A 32-year-old male with CS ostial atresia and a persistent LSVC. Multiplanar maximum intensity projection CCT images demonstrate the blind-ending sac of the CS (a, b, arrows) and associated CS dilatation (a, c, asterisks). Note the small dilated Thebesian and interatrial septum veins draining into the right atrium (c, d, white arrows). Intravenous contrast was injected through the right arm and there is some dense contrast in the persistent LSVC (c, black arrow), which may be due to a bridging vein (not imaged)

Although most cases of CS ostial atresia are physiologically asymptomatic, lack of recognition of the anomaly during cardiac surgery can lead to fatal consequences.
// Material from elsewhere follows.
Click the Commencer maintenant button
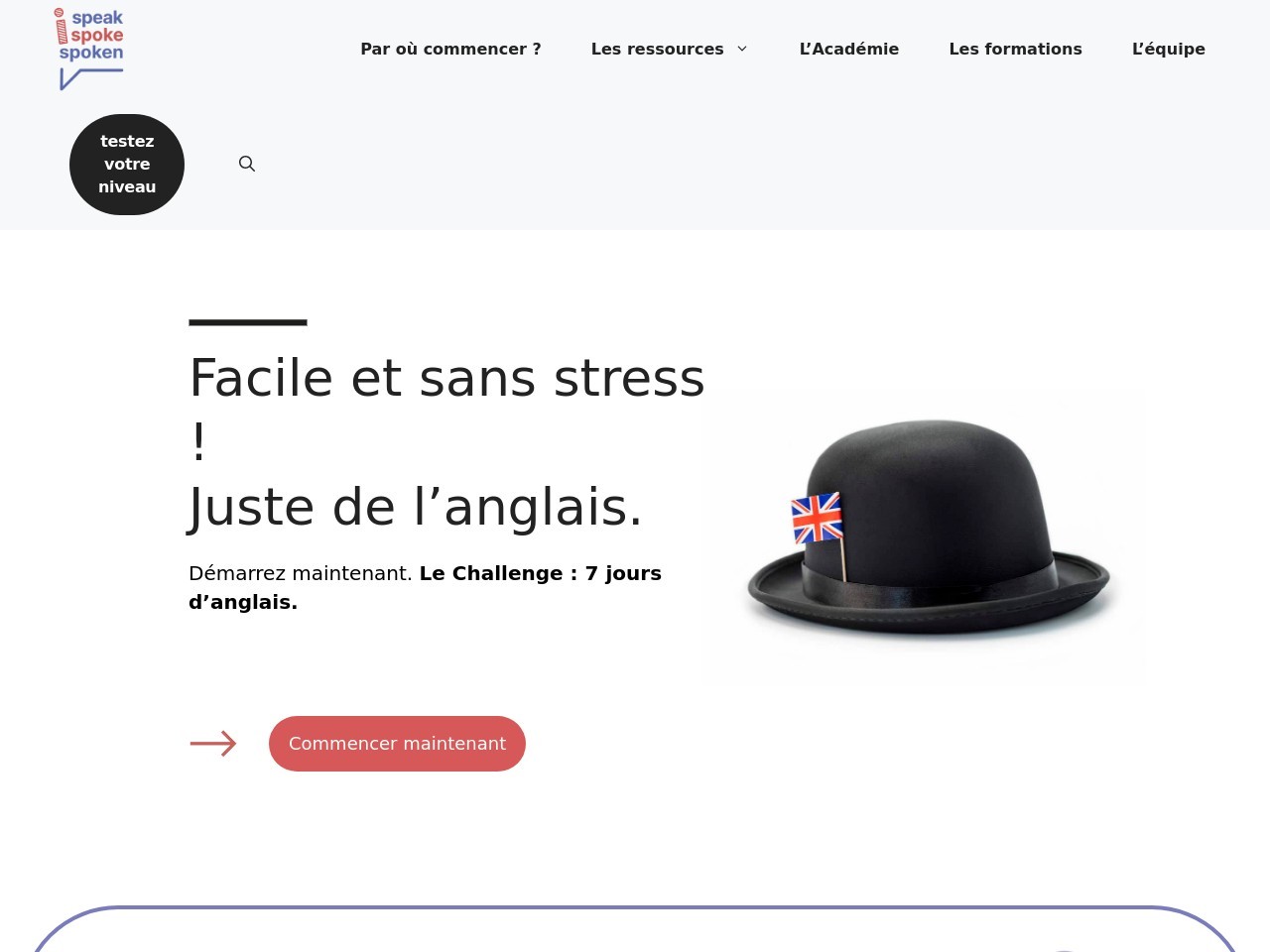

Ligation of LSVC leads to acute venous obstruction and myocardial congestion and ischaemia [27]. Patients with LSVC and narrowed/atretic CS ostium also present difficulties in introducing pacemaker or defibrillator leads [28]. CMR has become crucial in evaluating the direction of flow in incidental LSVC and ensuring the patency of CS prior to surgical manipulation [28]. Surgical repair of CS ostial atresia involves unroofing of the CS into the right or left atrium.

Absence/Hypoplasia of CS

Complete absence of CS usually occurs with persistent LSVC terminating in the left atrium with an ASD situated in the posteroinferior angle of the atrial septum at the position normally occupied by the CS ostium (i.e. CS ASD) [10, 19]. Absence of CS has also been reported to occur in isolation [29]. In both scenarios, coronary veins empty individually into their corresponding atria.

CS Diverticulum

CS diverticulum is a congenital outpouching of the CS, typically with a distinct neck that extends behind the left ventricle. The wall of the diverticulum, particularly of its neck region, is in close proximity to the posteroseptal and left posterior accessory conduction pathways and thus predisposes the affected individual to cardiac arrhythmias and sudden cardiac death [30, 31]. The anomaly is often diagnosed incidentally on CS venography during electrophysiological studies and catheter ablation of the accessory pathway [32]. CCT (Fig. 12) and CMR with cine imaging accurately define the anatomy of the CS diverticulum and adjacent structures, while dynamic time-resolved contrast-enhanced 3D MR angiography sequences demonstrate timing of contrast flow into the diverticulum [30, 32, 33].

Fig. 12
figure 12

A 50-year-old male with repaired tetralogy of Fallot and CS diverticulum. He has a pacemaker. a Axial CT, b maximum intensity projection and c volume-rendered CCT images demonstrate a congenital diverticulum (b, c, asterisks) arising from the CS, with a narrow neck (a, b, arrow). The diverticulum lies between the CS and the mitral valve annulus. The CS is enlarged, which could be a source of arrhythmia

Conclusion

CS anomalies are becoming increasingly recognised because of their relevance in interventional cardiology and association with other congenital cardiac defects. CS enlargement is the most common type of CS anomaly and may be clinically benign without shunt, or clinically symptomatic in the presence of shunt from an unroofed CS into the left atrium or fistulous connection between the CS and the coronary arteries. Some anomalies, such as CS ostial atresia, may be physiologically benign but may have fatal consequences if unrecognised prior to surgical manipulation. Others, such as CS diverticulum, may present with cardiac arrhythmias and sudden cardiac death. CMR and CCT have become standard imaging modalities in guiding the diagnosis and treatment of CS anomalies because they provide high-resolution anatomic information about the morphology and course of the CS. CMR has the advantage of avoiding ionising radiation but with lower spatial resolution compared to CCT. Information obtained from these non-invasive imaging modalities can help identify and avoid potential complications during cardiac interventions.